I agree with someone else - I learned more about grammar and tenses from learning German than I did in English. Actually (and I'd forgotten I'd done this too Blush) I actually learned more about that in Latin (I got an E at O level)
I think Latin is probably more useful as the 'romantic' languages are all based on it - so if I am listening to someone I can guess what some words mean (like casa in Spanish/Italian/Portuguese) because of Latin -in fact if I don't know a word in French I will try the Latin (if I know it!) ...
(Bad teaching - it was the Cambridge Latin Course - I think it was rubbish or at least the exam was - having to learn large bits of the Penguin translations and just recognise the first few words of a paragraph...what a waste of time! -probably why I got an E!)
worrid I looked into advantages of raising a child bilingually a lot about 14 years ago and everything pointed to them being more likely to have delayed speech and finding English/learning to read more difficult. Seeing as we are failing lots of children in English anyway surely adding another language in would just make it worse. Think about teaching phonics - the difference between the English and French pronunciation of 'e' or 'ch'. I don't think we should be teaching children a FL from reception- before the basics in English are established.
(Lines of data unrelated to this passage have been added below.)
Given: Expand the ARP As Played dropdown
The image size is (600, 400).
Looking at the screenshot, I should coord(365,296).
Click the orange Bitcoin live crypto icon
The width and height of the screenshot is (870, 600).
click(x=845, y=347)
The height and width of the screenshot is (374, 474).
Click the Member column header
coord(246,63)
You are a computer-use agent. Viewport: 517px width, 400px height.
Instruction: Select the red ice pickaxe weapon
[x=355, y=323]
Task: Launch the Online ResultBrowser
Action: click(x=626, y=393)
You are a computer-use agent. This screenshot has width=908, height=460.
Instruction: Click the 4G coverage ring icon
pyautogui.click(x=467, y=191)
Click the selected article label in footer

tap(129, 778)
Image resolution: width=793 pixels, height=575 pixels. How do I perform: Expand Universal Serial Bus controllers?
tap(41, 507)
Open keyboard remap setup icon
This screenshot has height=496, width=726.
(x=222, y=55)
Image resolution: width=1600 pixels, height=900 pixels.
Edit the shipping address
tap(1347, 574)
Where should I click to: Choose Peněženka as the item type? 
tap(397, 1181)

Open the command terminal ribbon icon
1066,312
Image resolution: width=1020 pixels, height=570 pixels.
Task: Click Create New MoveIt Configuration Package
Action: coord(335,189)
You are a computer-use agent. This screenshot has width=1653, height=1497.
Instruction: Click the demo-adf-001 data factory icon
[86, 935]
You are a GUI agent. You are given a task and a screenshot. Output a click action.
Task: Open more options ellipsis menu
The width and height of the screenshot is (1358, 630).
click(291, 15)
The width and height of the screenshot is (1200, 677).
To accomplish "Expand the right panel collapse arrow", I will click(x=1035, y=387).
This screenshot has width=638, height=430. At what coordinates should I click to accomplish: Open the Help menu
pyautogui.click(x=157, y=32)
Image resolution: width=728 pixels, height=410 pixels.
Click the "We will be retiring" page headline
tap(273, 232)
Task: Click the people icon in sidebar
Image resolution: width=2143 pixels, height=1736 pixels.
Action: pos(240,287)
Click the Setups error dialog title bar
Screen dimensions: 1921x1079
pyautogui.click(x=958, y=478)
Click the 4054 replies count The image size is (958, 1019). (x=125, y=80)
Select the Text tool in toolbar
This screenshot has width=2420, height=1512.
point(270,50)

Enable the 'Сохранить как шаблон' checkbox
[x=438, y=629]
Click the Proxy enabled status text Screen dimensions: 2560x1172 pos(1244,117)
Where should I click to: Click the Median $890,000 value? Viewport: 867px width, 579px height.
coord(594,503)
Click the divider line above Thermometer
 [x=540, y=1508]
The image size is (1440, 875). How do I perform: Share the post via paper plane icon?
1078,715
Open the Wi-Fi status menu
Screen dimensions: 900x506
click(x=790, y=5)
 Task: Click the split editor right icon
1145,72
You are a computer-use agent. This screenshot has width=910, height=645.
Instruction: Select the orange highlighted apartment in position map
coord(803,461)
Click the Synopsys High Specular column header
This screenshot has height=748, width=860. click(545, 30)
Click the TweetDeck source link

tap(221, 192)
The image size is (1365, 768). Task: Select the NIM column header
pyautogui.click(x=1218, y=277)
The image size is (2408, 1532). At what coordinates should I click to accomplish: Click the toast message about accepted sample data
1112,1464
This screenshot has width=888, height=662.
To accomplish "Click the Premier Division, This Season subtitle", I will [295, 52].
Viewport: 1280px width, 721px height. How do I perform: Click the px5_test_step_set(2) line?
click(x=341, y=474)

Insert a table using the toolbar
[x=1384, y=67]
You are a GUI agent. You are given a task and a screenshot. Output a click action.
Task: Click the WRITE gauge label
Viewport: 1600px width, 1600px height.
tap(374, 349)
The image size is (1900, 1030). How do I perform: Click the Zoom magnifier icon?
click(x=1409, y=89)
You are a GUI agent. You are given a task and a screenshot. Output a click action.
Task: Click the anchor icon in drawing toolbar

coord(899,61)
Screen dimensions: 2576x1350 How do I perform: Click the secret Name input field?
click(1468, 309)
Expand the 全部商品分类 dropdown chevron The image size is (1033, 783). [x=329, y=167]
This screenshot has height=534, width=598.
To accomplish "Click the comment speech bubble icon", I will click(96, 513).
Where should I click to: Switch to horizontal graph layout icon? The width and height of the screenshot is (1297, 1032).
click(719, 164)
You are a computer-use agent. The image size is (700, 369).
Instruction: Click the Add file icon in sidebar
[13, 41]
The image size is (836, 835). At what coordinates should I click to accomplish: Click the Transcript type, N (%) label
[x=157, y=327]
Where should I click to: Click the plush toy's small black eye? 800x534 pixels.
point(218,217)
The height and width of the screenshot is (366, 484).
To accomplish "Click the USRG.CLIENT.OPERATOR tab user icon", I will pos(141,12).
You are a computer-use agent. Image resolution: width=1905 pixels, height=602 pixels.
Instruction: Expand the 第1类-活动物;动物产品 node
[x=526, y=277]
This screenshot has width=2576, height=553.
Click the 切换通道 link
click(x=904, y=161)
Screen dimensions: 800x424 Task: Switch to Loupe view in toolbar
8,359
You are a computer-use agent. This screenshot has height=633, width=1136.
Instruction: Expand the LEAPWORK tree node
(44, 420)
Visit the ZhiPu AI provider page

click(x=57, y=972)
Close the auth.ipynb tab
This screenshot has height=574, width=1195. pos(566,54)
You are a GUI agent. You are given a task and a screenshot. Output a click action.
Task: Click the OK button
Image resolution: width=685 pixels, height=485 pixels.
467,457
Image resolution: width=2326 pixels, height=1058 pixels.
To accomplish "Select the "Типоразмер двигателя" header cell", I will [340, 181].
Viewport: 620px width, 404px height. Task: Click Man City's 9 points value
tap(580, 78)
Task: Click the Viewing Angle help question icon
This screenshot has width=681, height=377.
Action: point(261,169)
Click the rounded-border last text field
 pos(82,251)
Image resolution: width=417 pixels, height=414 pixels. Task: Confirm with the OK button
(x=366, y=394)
Especially not ones who struggle with just learning to read ...like dyslexic children.
And I agree pieceofpurple this one size fits all style of education is not doing children any favours. And the emphasis on league tables etc. What shocked me recently was talking to a teacher. I rebelled and stopped going to school from age 14 or so - I mainly just turned up for the exams and luckily I passed a few....the teacher said I wouldn't be allowed to that now - sit the exams - if I failed all of them it would drag the school ratings down so it would be better for the school if I just didn't do them ... to me that is wrong on so many levels. (Not that I deserved any different really - more the attitude you can't just enter a child for an exam on the off chance they do better than expected)

SallyMcgally · 13/06/2015 01:17

I want to emphasise that my main gripe is that I think languages are just as important as sciences, and yet they get far less defence. So I agree that you take Maths and English and then choose according to your strengths. I did French, Latin, German and Ancient Greek and not one single science and I never felt the lack of them. What I loved as a little girl was role playing in different languages - playing the part of Marie-Claire and being allowed a little watered wine (pretend) with dinner, or having my gouter after school etc etc. Later on all the languages helped each other, including my English. But it was things like my French teacher sighing about how dramatic the French are - the milk doesn't boil over, it 'runs away'. You're not soaked to the skin in a France, you're soaked to the bone. The accumulation of little details like that make you enter into a different mindset, and I think that's really valuable. When we went on our Year Abroad at Uni, you could see people able to develop different parts of their personalities through growing in a different culture. It's wonderful, and I wish we did far more to open up these possibilities to more young people. It's true though that my language teachers were mostly fabulous and the science ones were appalling.